Ajami
Le jeune Nasri, âgé de 13 ans, et son grand frère Omar vivent dans la peur depuis que leur oncle a tiré sur un membre important d'un autre clan. Malek, un jeune réfugié palestinien, travaille illégalement en Isral pour financer l'opération que sa mère doit subir. Binj, palestinien, rêve d'un futur agréable avec sa petite amie chrétienne. Dando, un policier juif recherche désespérément son jeune frère disparu… L'histoire de destins croisés au coeur d'une ville déchirée.
La très bonne idée des réalisateurs d'Ajami est d'avoir situé leur histoire dans le quartier du même nom dans la ville de Jaffa. Avec son mélange de musulmans, de juifs et de chrétiens, Ajami dresse en cinq chapitres le portrait d'une ville pas comme les autres. Loin de la vision biaisée de la presse et des médias occidentaux, le film offre une vision réaliste d'un quotidien où la violence règne en maître.
Quelques scènes suffisent pour mettre en place l'histoire. Un jeune remplace la roue de sa voiture avant de se faire fusiller par deux personnes en scooter.
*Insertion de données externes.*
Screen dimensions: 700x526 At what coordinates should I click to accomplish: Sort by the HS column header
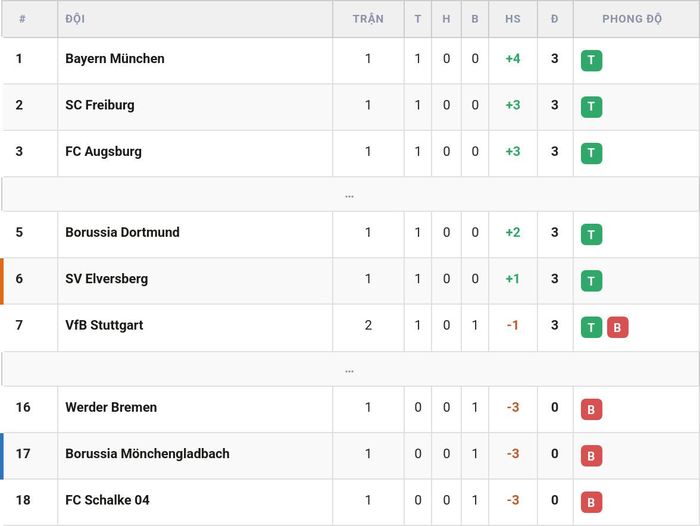pos(512,19)
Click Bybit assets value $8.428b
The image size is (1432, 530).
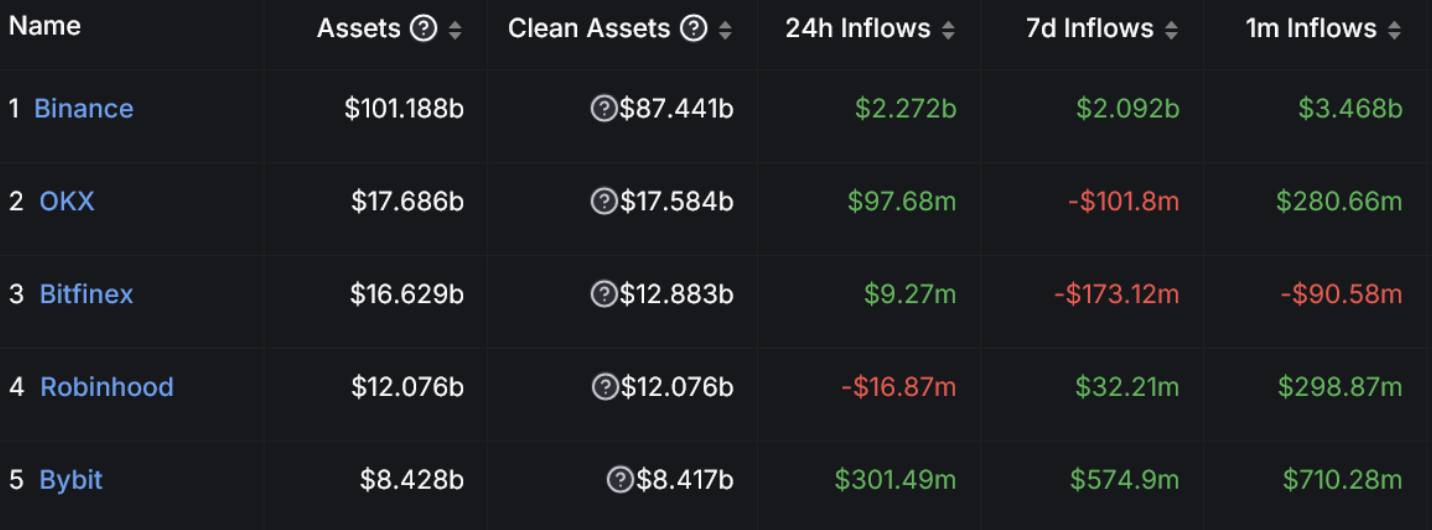point(411,480)
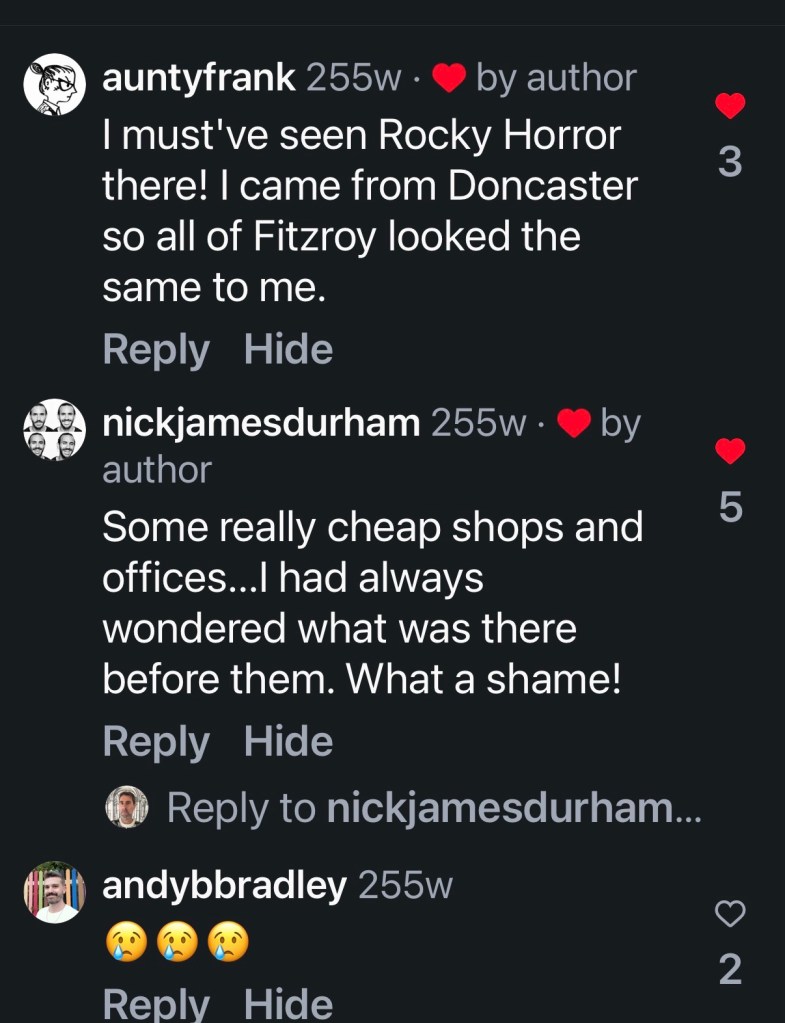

La scène, rapide et violente, donne le ton et met en garde : personne n'est à l'abri. Plongées dans une guerre des gangs au motif puéril, trois communautés vont s'entrecroiser. Chacune s'exprimant dans sa propre langue, chacune faisant la lumière sur des coutumes et des modes de vie qui prennent tout leur sens.
Là où les médias nous renvoient une image de barbares sanguinaires, Ajami nous prouve que sous les balles se cachent des gens comme vous et moi. Une belle tentative donc, qui mériterait d'être poursuivie à travers d'autres films. Le mélange documentaire/action fonctionne à merveille et pourra sans aucun doute ouvrir les yeux de pas mal de monde. À voir absolument.